Page MenuHomePhabricator

ML Equity: Data Gaps
Closed, ResolvedPublic

Description

Document data gaps that exist across Wikimedia projects and their relationship to modeling and equity: https://meta.wikimedia.org/wiki/User:Isaac_(WMF)/Content_tagging/Data_gaps

Related Objects

StatusSubtypeAssignedTask
OpenIsaac
ResolvedIsaac

Event Timeline

Weekly updates:

Weekly updates:

  • Been getting caught up on DS' language-agnostic vandalism project as a potential use-case to do focus on in this data gaps work

Weekly updates;

  • Preparing to discuss ML Equity strategy more broadly with some folks -- I'll be joining ML Team's model cards meeting next week to get updated on their status and reached out to KR on Policy to discuss their interest in the space per rec from JG.
  • Began coalescing my thoughts on the different approaches the org could take in this space.
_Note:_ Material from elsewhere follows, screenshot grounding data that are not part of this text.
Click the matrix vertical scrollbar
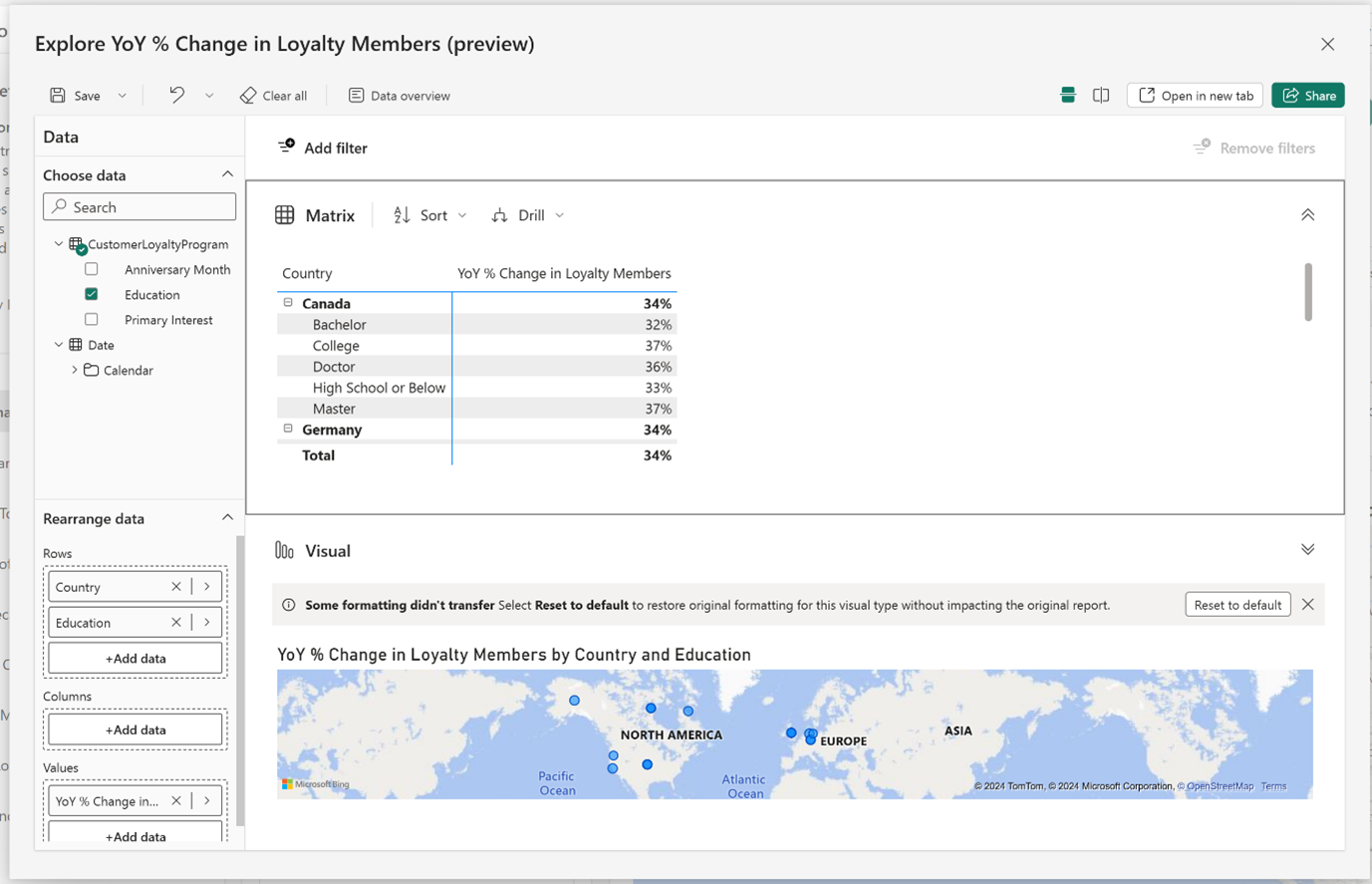 pos(1308,292)
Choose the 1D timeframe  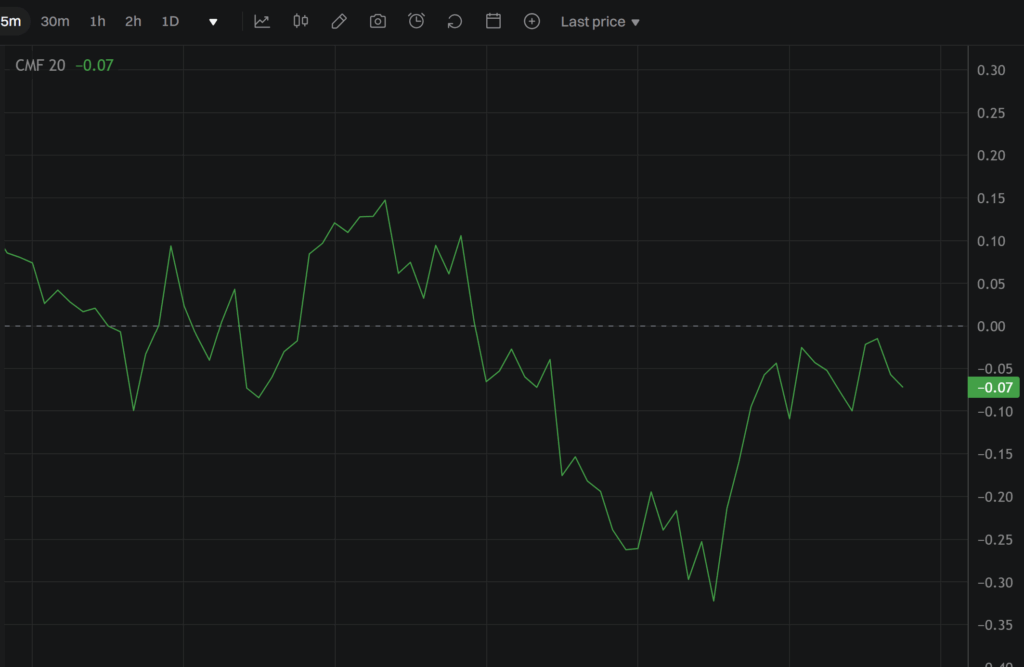click(x=170, y=21)
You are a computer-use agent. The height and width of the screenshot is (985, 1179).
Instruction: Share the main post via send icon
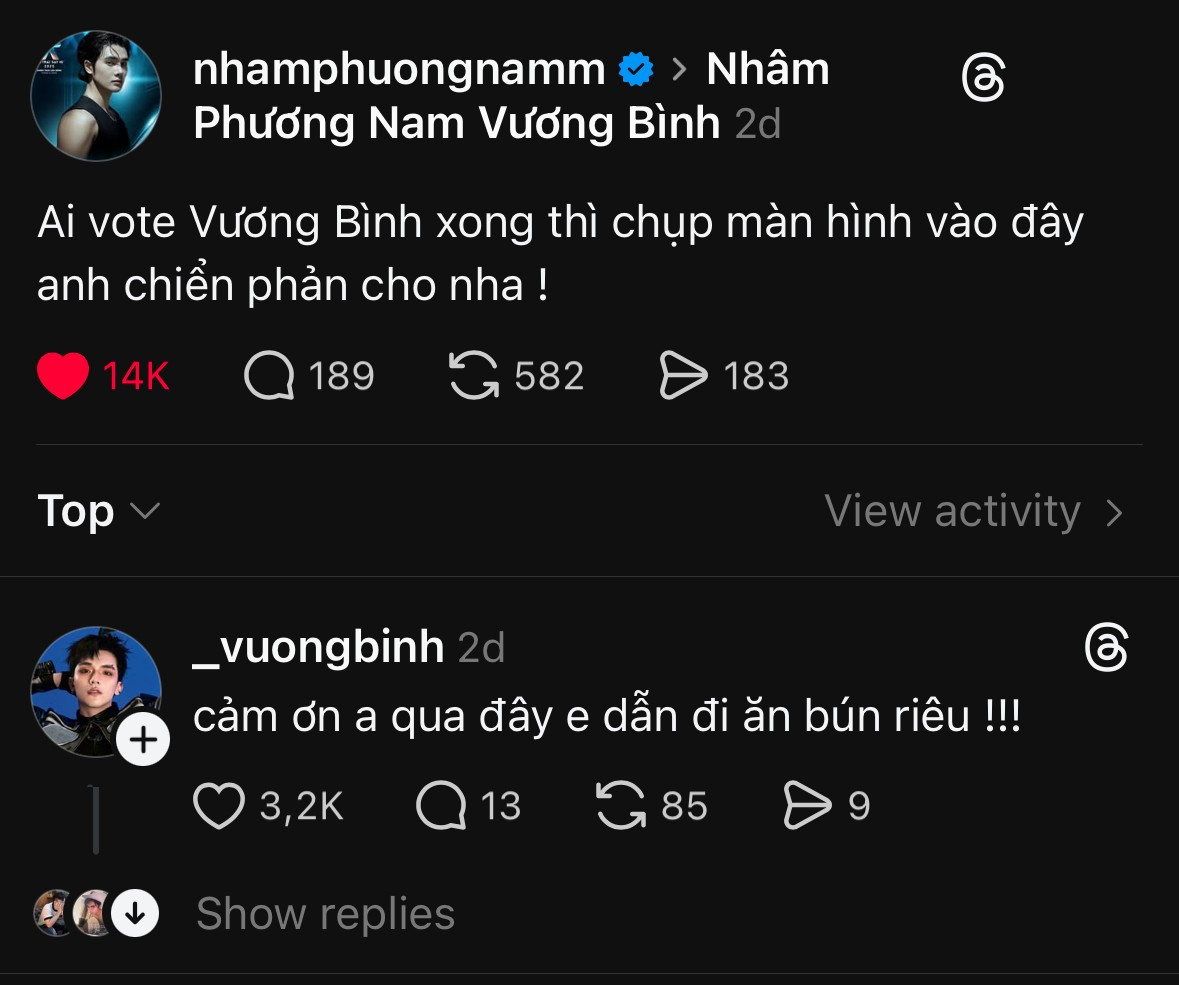click(683, 377)
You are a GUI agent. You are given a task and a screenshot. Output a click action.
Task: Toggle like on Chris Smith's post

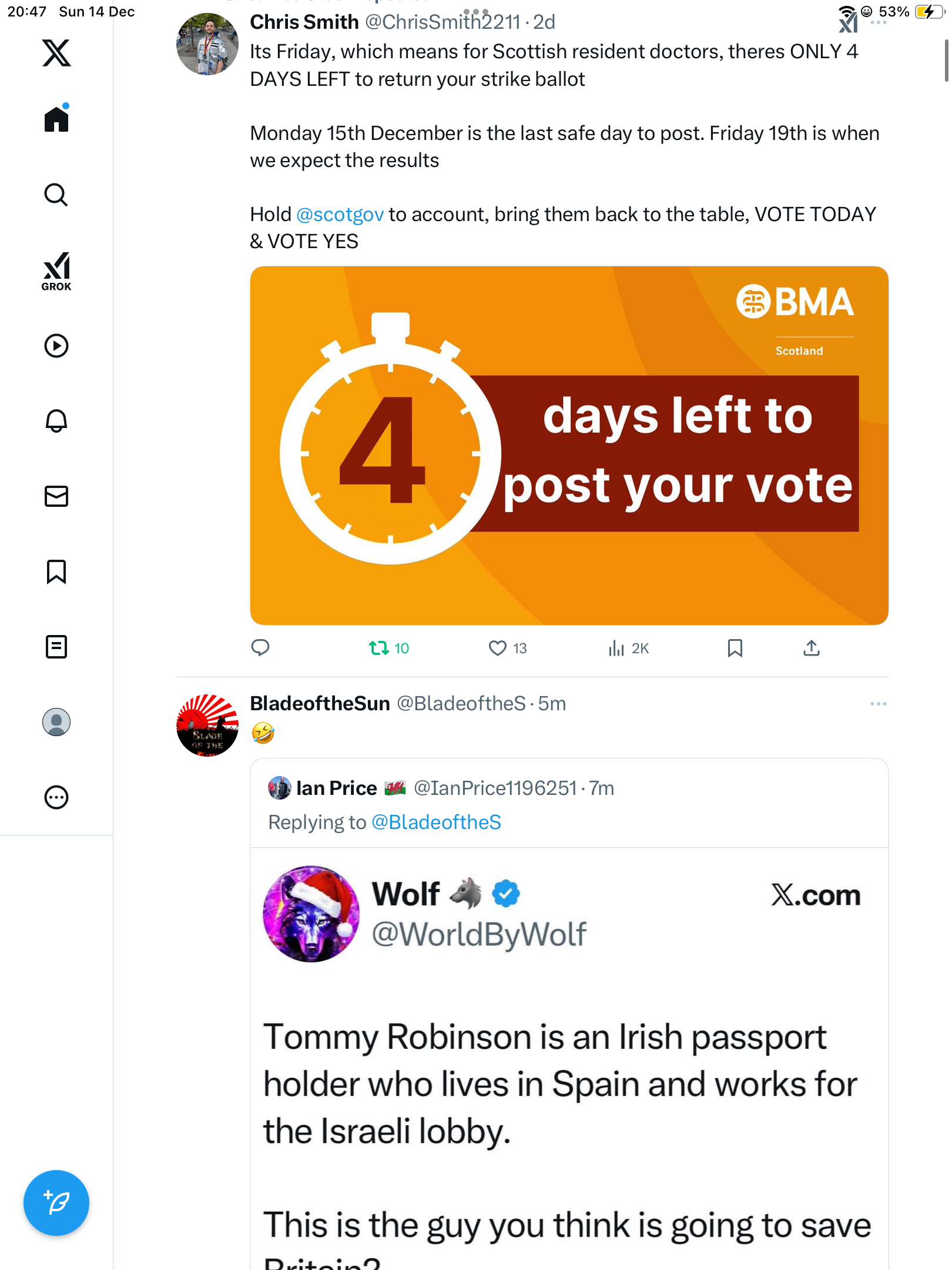point(498,648)
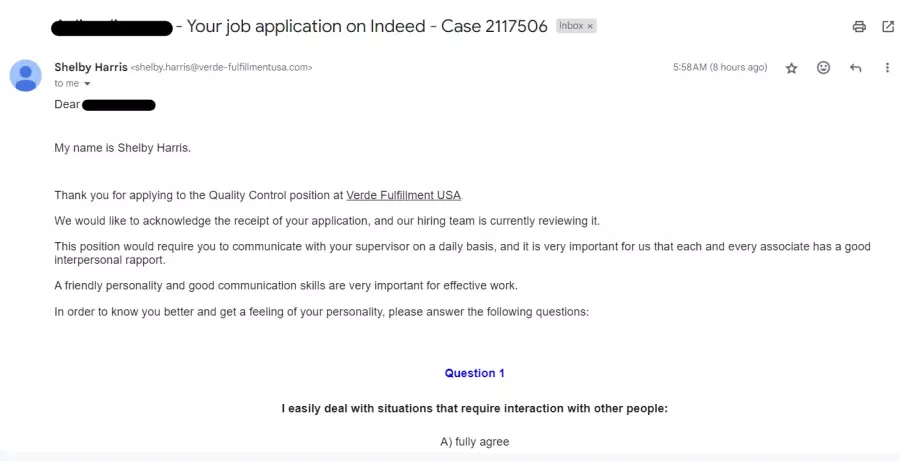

Had done a lot of this when preparing for this project but trying to better contextualize for a broader audience now.
  • Begun to sketch out talk for NARA workshop: https://smithsonian.github.io/AIandPublicArchives2022/

Weekly updates:

  • Put together slides for and presented at NARA workshop (slides). Interesting group of folks from libraries and cultural collections working to put together an Institutional AI Ethics Statement. Largely aligned with much of their thinking though they are often working in very different contexts -- e.g., mostly not doing in-house ML work like us. A good reminder to us to consider this aspect as well as we might use more third-party models ourselves -- e.g., pre-trained language models or machine translation APIs -- that we'd want to have clarity around our expectations for.

Weekly updates:

  • Did interview with CMU researchers focused on understanding how to help the Wikimedia communities to better evaluate ML on the platforms. Some takeaways from that to pass back to ML Platform (desire for dashboards on current model performance / when it was last trained) and I'll continue to watch the project as it will hopefully generate some good ideas around more community involvement with ML modeling: https://meta.wikimedia.org/wiki/Research:Community-centered_Evaluation_of_AI_Models_on_Wikipedia
  • Need to reach back out to KR in Legal to try to set up a meeting to discuss policy + ML.
  • Continue to join weekly model cards meeting to help move along that part to bring transparency to the details of the existing models

Weekly updates:

  • Some interest in working on edit summaries as part of the edittypes work might be a good place to showcase the power of thinking of data as a first-class citizen in product designs

Weekly updates:

  • Added details about sources to the data gaps doc as another important area where our lack of good structured data inhibits important modeling work
  • Finished revamping planning doc for Ethical ML and now can share with ML Platform folks to get their feedback

Closing this task. Data Gaps extensively on meta and promising plans with Editing team to address data gap related to edit summaries / intentions. I'll continue to push strongly for work on citations data gap as I think that's probably the most pressing one.